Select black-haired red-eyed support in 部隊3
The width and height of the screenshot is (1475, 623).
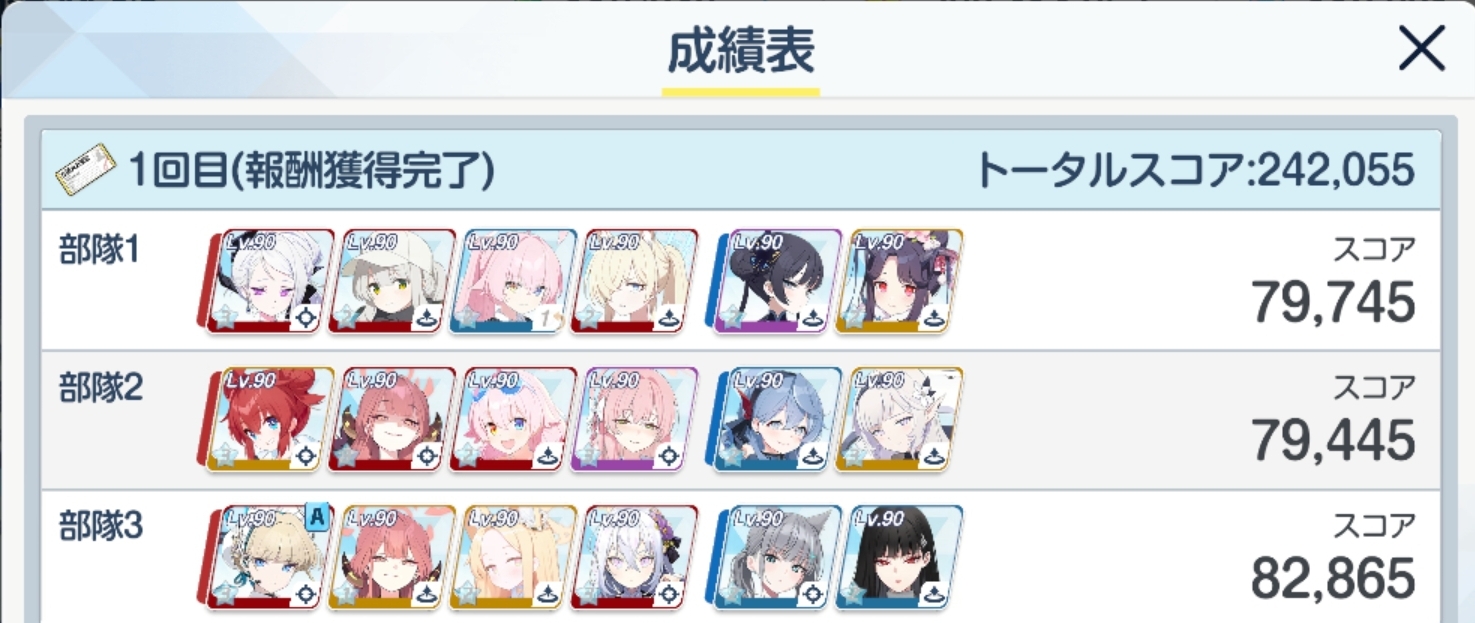(900, 558)
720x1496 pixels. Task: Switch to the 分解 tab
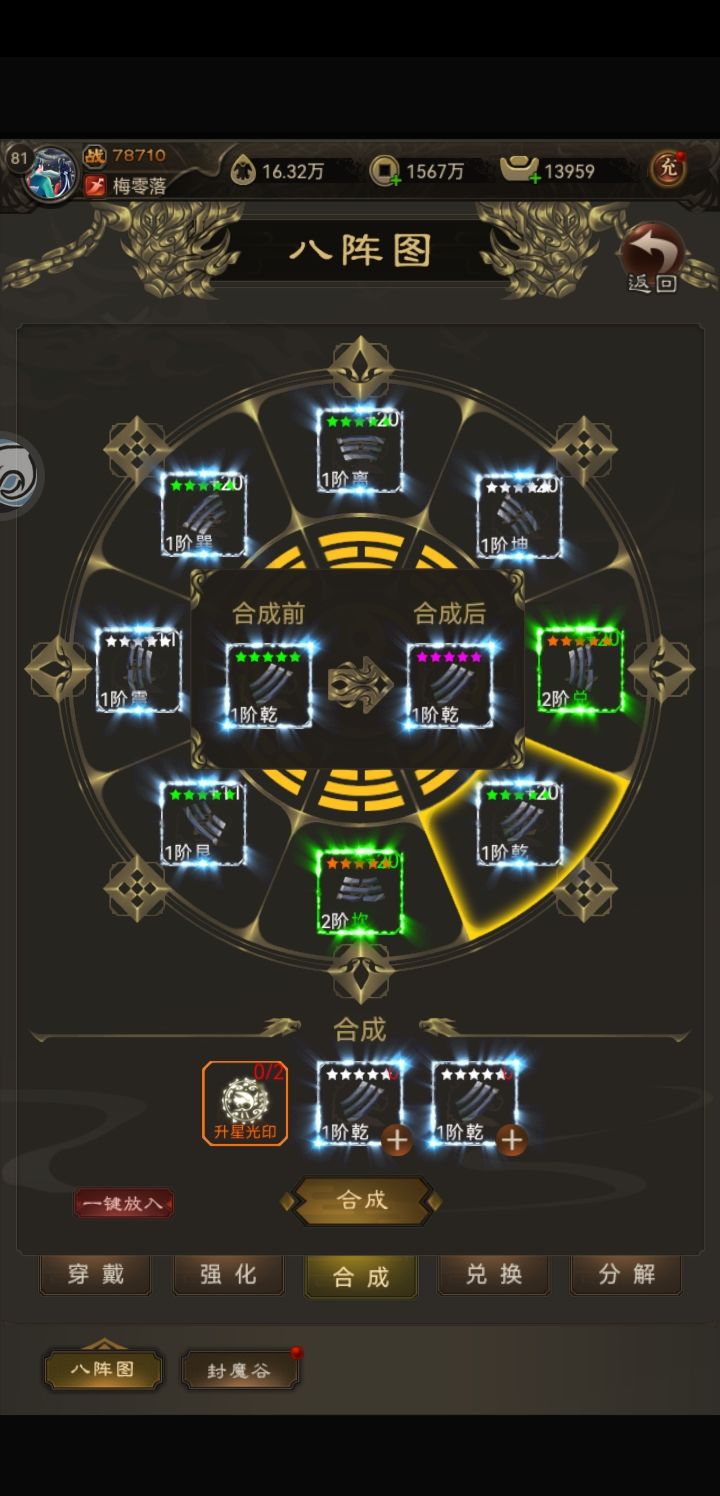626,1275
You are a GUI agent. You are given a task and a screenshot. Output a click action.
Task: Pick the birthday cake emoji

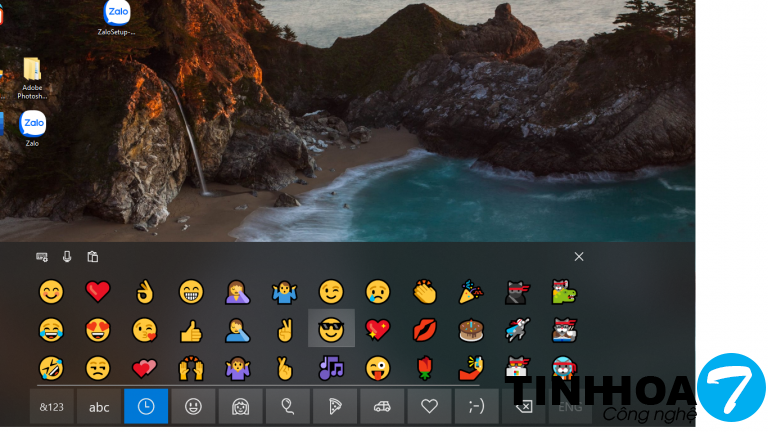[x=470, y=329]
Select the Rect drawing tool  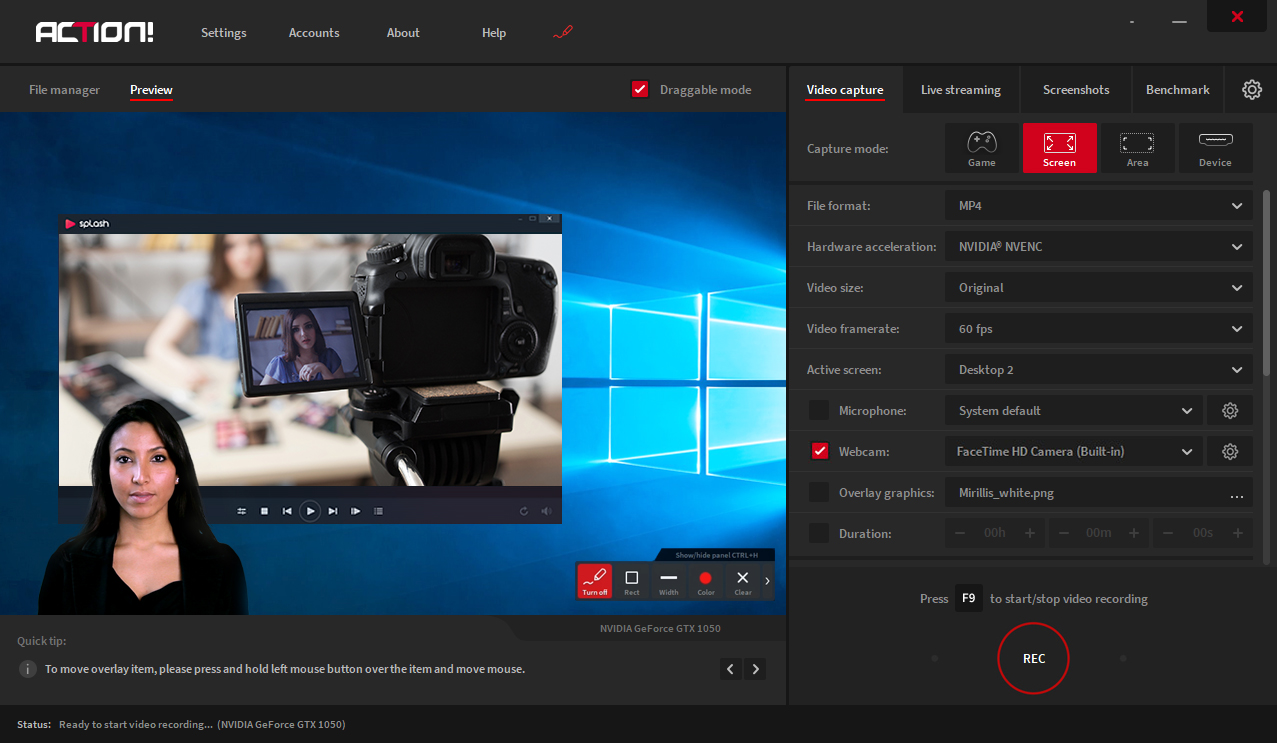631,579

- Описание задания -
Перечислите все строки выше, в которых встречается слово «screenshot», и перепишите каждую целиком.

- Результат ниже -
The width and height of the screenshot is (1475, 623).
You are a GUI agent. You are given a task and a screenshot. Output a click action.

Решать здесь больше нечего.